Sixty pork chops purchased from a retail store were placed into 20 vacuum packages with a Teflon stand with two glass tubesinserted into each package to collect the purge. The packages were stored at 4°C, and two packages were sampled on days 0, 5, 15, 30, 45 and 60. The dissolved CO2 and O2 concentrations were measured and microbiological analysis was performed on the purge and pork chops (surface) samples to determine total bacterial (APC), lactic acid bacteria (LAB), Enterobacteriaceae, and Brochothrix thermosphacta populations.
The APC and LAB populations increased to log10 8 CFU/cm2, while Enterobacteriaceae and B. thermosphacta were log10 6.6 and log10 4.5 CFU/cm2, respectively, after 60 days for surface samples. For purge samples, the APC and LAB populations increased to log10 8 CFU/mL, Enterobacteriaceae reached log10 6 CFU/mL, and B. thermosphacta reached log10 3.9 CFU/mL. The dissolved O2 concentration decreased from 8.31 to 0.11 mg/L while the dissolved CO2 concentration increased from 0 to 3,000 mg/L inside the purge of VP pork during the 60-day storage period.

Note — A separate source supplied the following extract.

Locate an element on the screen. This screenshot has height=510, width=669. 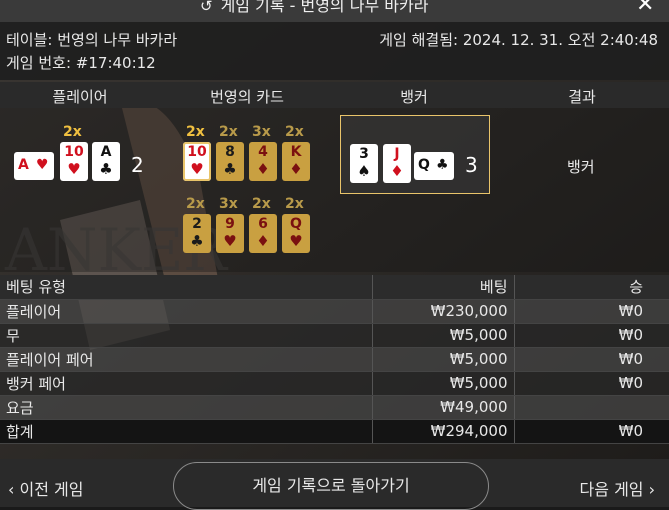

The bacteria in the VP pork increased the dissolved CO2 and decreased the dissolved O2 concentrations over time. In particular, LAB produce CO2 as a byproduct of their metabolism and are not affected by CO2 levels, so dissolved CO2 can be used to estimate LAB populations.
This led to the development of two mathematical models because the surface and purge samples significantly differed in population numbers (p<0.05). The model for the surface samples is log10 LAB CFU = 4.2 + [(3.5 x 10-3)*(dissolved CO2)] + [(-7.2 x 10-7)*(dissolved CO2)2] with an adjusted R2 of 0.89. The purge model is log10 LAB CFU = 3.9 + [(2.9 x 10-3)*(dissolved CO2)] + [(-5.3 x 10-7)*(dissolved CO2)2] with an adjusted R2 value of 0.87. These models have acceptable R2 values (above 0.80) and a good fit despite only using limited data (three replications). These models only estimate microbial populations, not sensory shelf life, and are limited to VP pork chops stored at 4°C.
Despite these limitations, these models promisingly suggest that shelf-life models can be developed from an instrument measurement, such as dissolved CO2 concentrations. These models also provide an indication of a “real-time” measurement of shelf life, which is an improvement upon the three-day, “historical” data delivered currently by plate count methods.
More research is needed to validate the accuracy of these models, but this study demonstrates the meat industry could begin to use faster instrument measurements instead of plate count methods to evaluate the shelf life of a product.